Я понимаю, чего он подсознательно ждёт и на что надеется. Что я вылечу его тело, что я выну его душу, соберу в красивую мозаику и бережно верну на место, что я вытащу булавки из его сердца. Я бы смог это сделать, но знаю, что бесполезно. Булавки вытащу, раны заживут, но рубцы всё равно останутся. А я не хочу мириться с рубцами его прошлого. Не хочу смотреть на них и каждый раз вспоминать, как оказался бессилен. Уж лучше не трогать вовсе, по крайней мере, не будет обидно за впустую потраченные силы и за дурацкую надежду, которая обязательно появляется, когда решаешься за что-то взяться. Это как подыхающая бабочка, утыканная иголками. Помочь ей уже нечем, остаётся только ждать, пока она совсем перестанет трепыхаться. Если ничего не делать, то и разочаровываться после неудачи не придётся. Это вовсе не тот случай, когда не сделаешь — не узнаешь. Всё уже известно наверняка.

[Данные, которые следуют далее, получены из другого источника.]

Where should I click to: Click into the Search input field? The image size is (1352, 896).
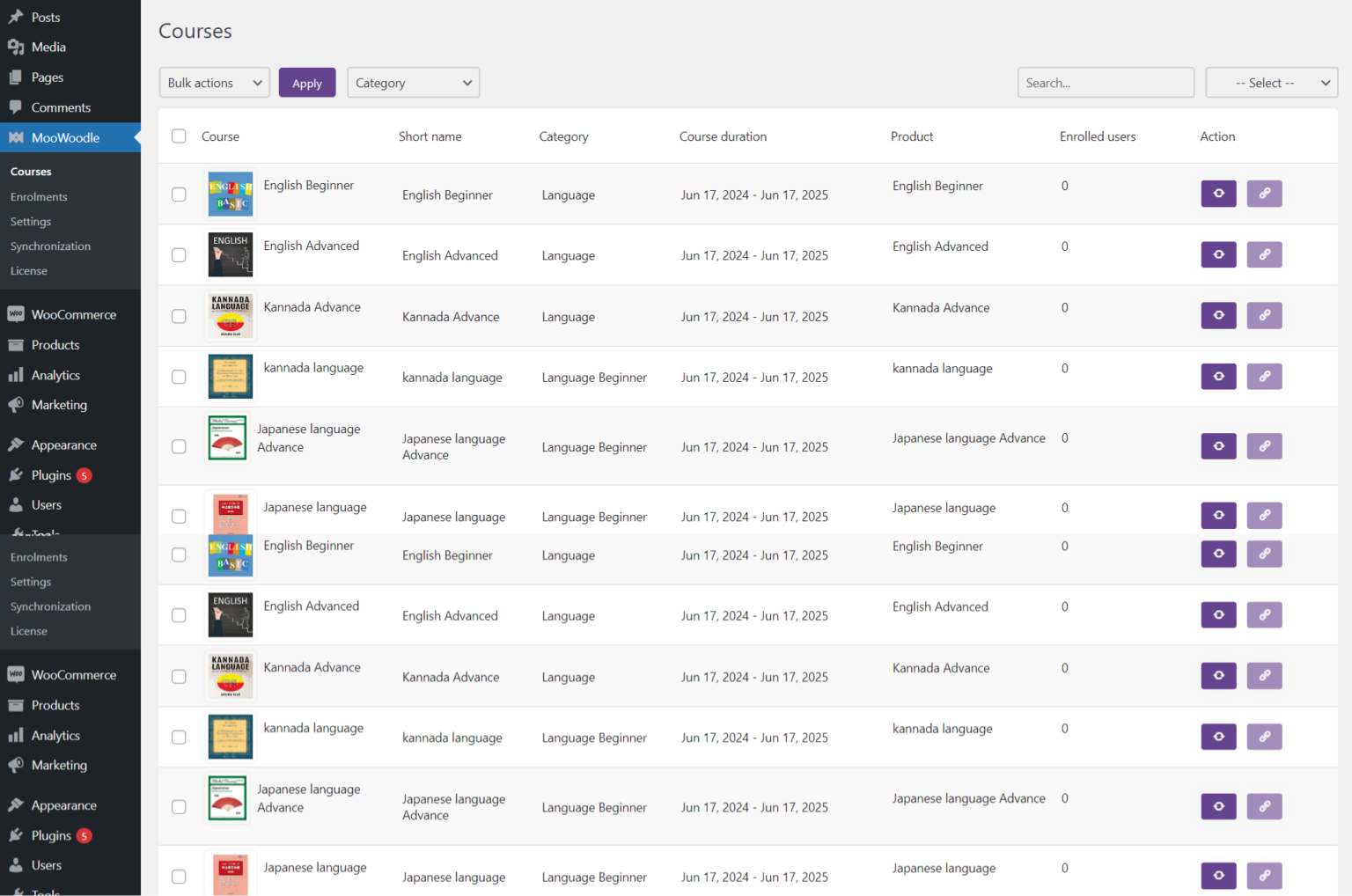[1105, 83]

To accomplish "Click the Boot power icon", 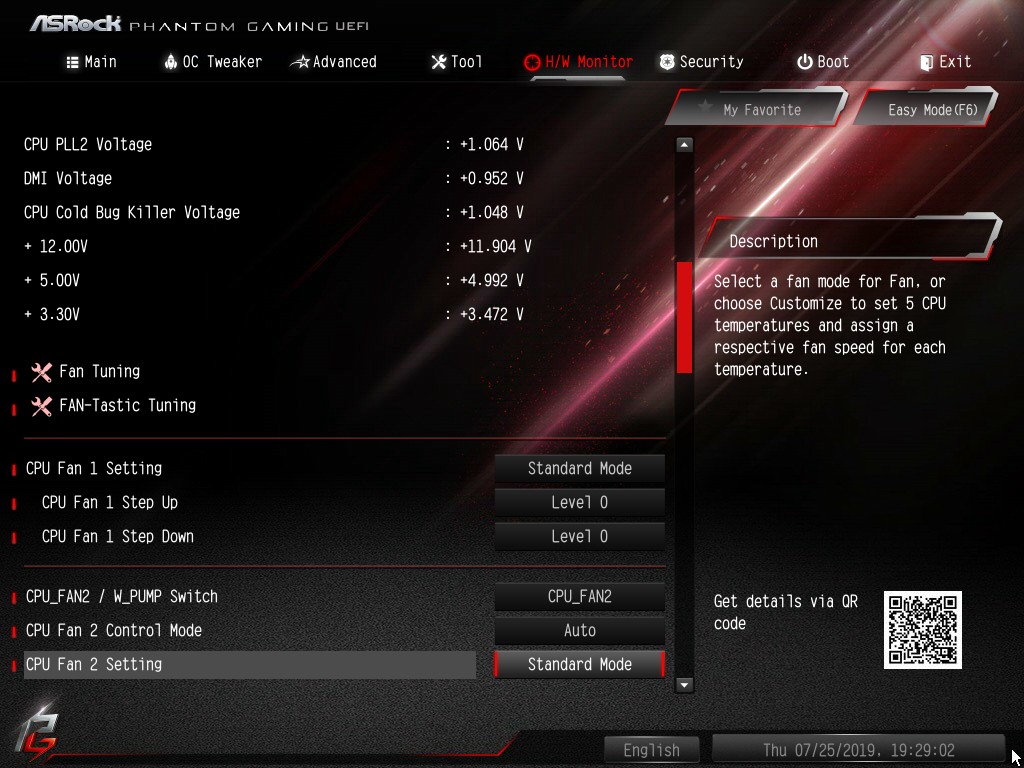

А что до Соби… Я понимаю, что ему нужно. Но давать не буду — пусть сам берёт. Так и быть, позволю ему зашивать свои раны моими нитками. Но не стану давать надежду на то, что смогу подарить для жизни чистый лист. К тому же он не должен видеть мою неудачу, если я попытаюсь сковырять с листа въевшиеся старые краски. Так что и пытаться не возьмусь. Просто разрешу ему рисовать дальше, поверх того, что уже есть.